Cela s'appelait " le fleuve révolutionnaire" ou " la baignoire de la république".

On liait les mains aux gens et on s'employait à les jeter nus dans la Loire, un spectacle devenu routinier...indifféremment.....les nobles aux perruques poudrées,les prêtres réfractaires, les nonnes, les faux brigands,les réfugiés vendéens.
Parmi ces malheureux condamnés à mort se trouvent le comte et la comtesse de Neyrac, propriétaires du domaines de Gibraye, parents de Lucile , petite fille de12 ans et de son petit frère Théo.

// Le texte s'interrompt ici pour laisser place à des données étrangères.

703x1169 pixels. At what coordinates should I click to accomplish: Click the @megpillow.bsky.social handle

Lucile, miraculeusement épargnée décide de ne jamais oublier " le bourreau" qui n'a pas détaché la corde des poignets de sa mère: le bien nommé Chevalier de Préville et de venger ses parents.
Elle coupe ses cheveux, se déguise en garçon,culotte de drap sombre, rêche et simple chemise, retrouve dans les décombres du domaine de Gibraye,saccagé,
la chaîne précieuse de sa mère aux maillons simples et la chevalière de son père.

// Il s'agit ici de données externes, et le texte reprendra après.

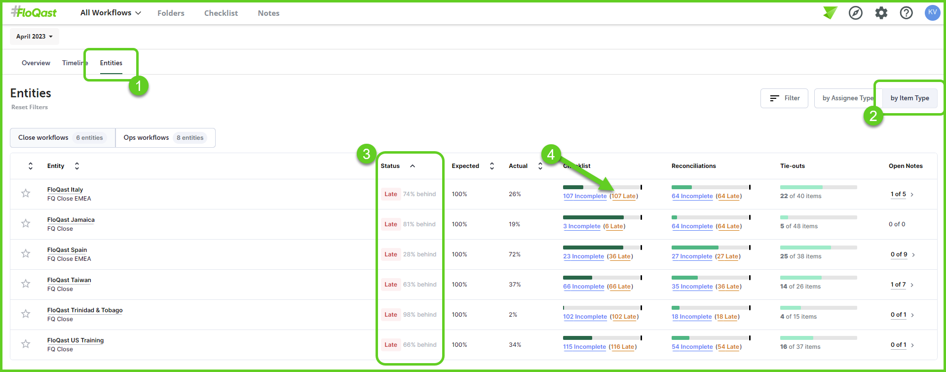Open the April 2023 period dropdown
This screenshot has width=946, height=372.
coord(34,37)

Nantes :août 1796 : Carrier a été guillotiné, on danse place du Bouffray, là où on guillotinait.
On a aboli l'esclavage "en principe" s'entend.
Les vêtements caressent les toilettes s'ils ne les habillent pas vraiment, les corsets ont été abandonnés au nom de la liberté, après les contraintes de la peur constante, on se laisse aller au grand débridement. L'auteur décrit avec grand talent les nouvelles moeurs, les vêtements, la nourriture, où l'on croise des gens des deux sexes outrageusement fardés.
L'argent circule,on retrouve Lucile, elle a passé quatre années à survivre dans la rue en chapardant et en s'adaptant...aux côtés d'Awa, ancienne esclave noire inhumaine et dure, ayant tellement souffert, de Lambert au visage d'ange, taiseux ,voleur et resquilleur, de Louison,l'appât , jouant le rôle de mendigote, pauvresse incitant à la pitié.
Ils délestent le monde et se partagent les bénéfices.
Revêtue de son uniforme de voleuse, culotte masculine, chemise stricte,cheveux retenus,Lucile pratique la maraude. Elle même ne vole pas elle laisse la besogne à Lambert et à Awa.
La haine et la vengeance l'animent toujours, réfugiée dans un théâtre,où elle assiste à un ballet,spectacle qui l'enchante, sauve Madame Flavie, sous maitresse d'une "maison close"...de l'incendie qui s'est déclaré.
Elle est recueillie et traitée comme une princesse, on fait connaissance des prostituées qui obéissent, qui racontent leurs prouesses, Isis l'égyptienne,Alméria, l'espagnole,Cléophée la blonde,protégées dans cette maison car l'insécurité règne partout....
Lucile s'échappe et rejoint l'hôtel de Villestreux, prés de lîle Feydeau,où elle est traitée en reine par le chevalier de Préville, il devance ses désirs,elle finit par trouver aimable le bourreau de ses parents ce qui est un comble...je n' en dirai pas plus...mais les aventures continuent....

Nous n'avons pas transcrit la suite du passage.